SOURCE:
The Australian Securities and Investments Commission (Financial Services and Credit Panels) Determination 2022 is a Commonwealth notifiable instrument made under the Australian Securities and Investments Commission Act 2001. Its legal job is narrow but important. It identifies the people who are eligible to be appointed to Financial Services and Credit Panels, and it states the period during which each listed person is eligible.

The current compilation on the Federal Register of Legislation is Compilation No. 1, dated 7 December 2024. That compilation includes amendments made by the Australian Securities and Investments Commission (Financial Services and Credit Panels) Amendment Determination 2024.

This means the instrument is best understood as an eligibility list. It is not the full legal framework for how panels are convened, how hearings run, what evidence is considered, or what outcomes may follow in a particular matter. Those broader questions sit outside the four corners of this Determination.

What the Determination actually does, and what it does not do

Section 5 of the instrument is the operative provision. It states that, under subsection 141(1) of the ASIC Act, each person specified in the table is determined to be eligible to be appointed to Financial Services and Credit Panels during the period specified for that person.

TO DO:
1. According to the Determination text, which section of the instrument is the operative provision?
2. Summarize the Determination text in two sentences.
The data that comes next has no connection to the Determination.

MATERIAL PROVIDED:

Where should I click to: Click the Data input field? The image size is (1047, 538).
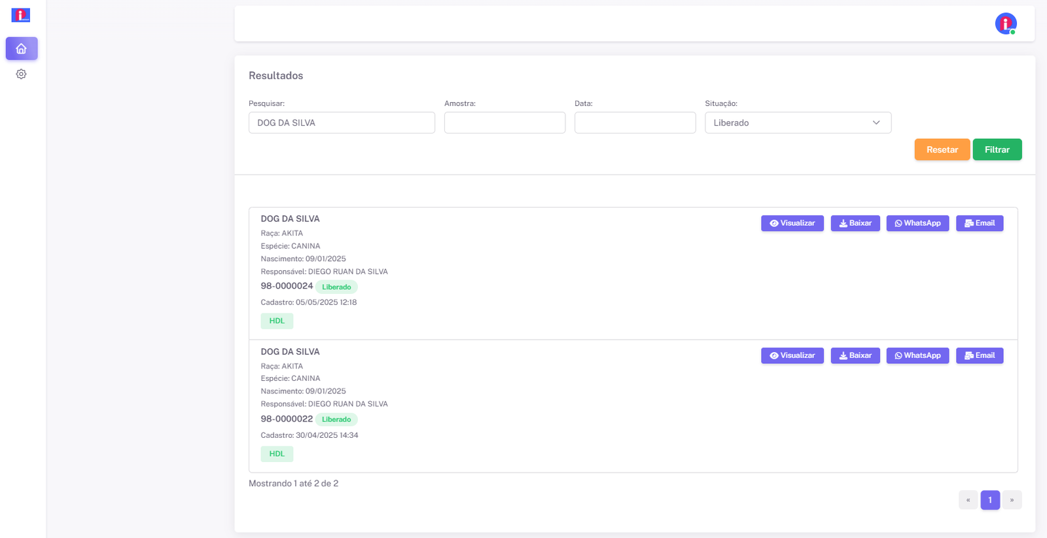tap(634, 123)
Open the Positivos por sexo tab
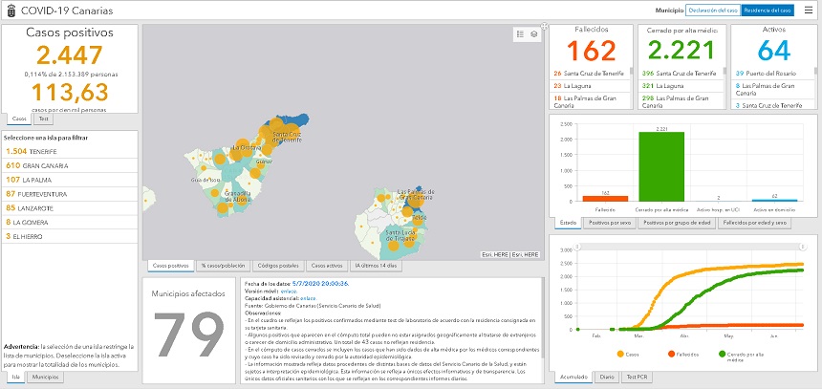The image size is (822, 389). click(611, 222)
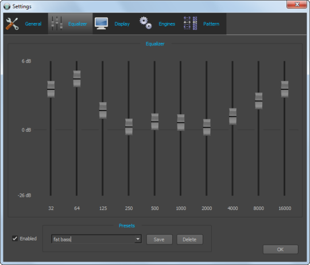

RESULTS IN ORDER:
1. Section 5.

2. The Australian Securities and Investments Commission (Financial Services and Credit Panels) Determination 2022 is a Commonwealth notifiable instrument under the ASIC Act 2001 that identifies who is eligible for appointment to Financial Services and Credit Panels and for what period, with its current compilation, No. 1, dated 7 December 2024. It works as an eligibility list through its operative provision, section 5, and does not set out how panels are convened, how hearings run, what evidence is considered, or what outcomes may follow.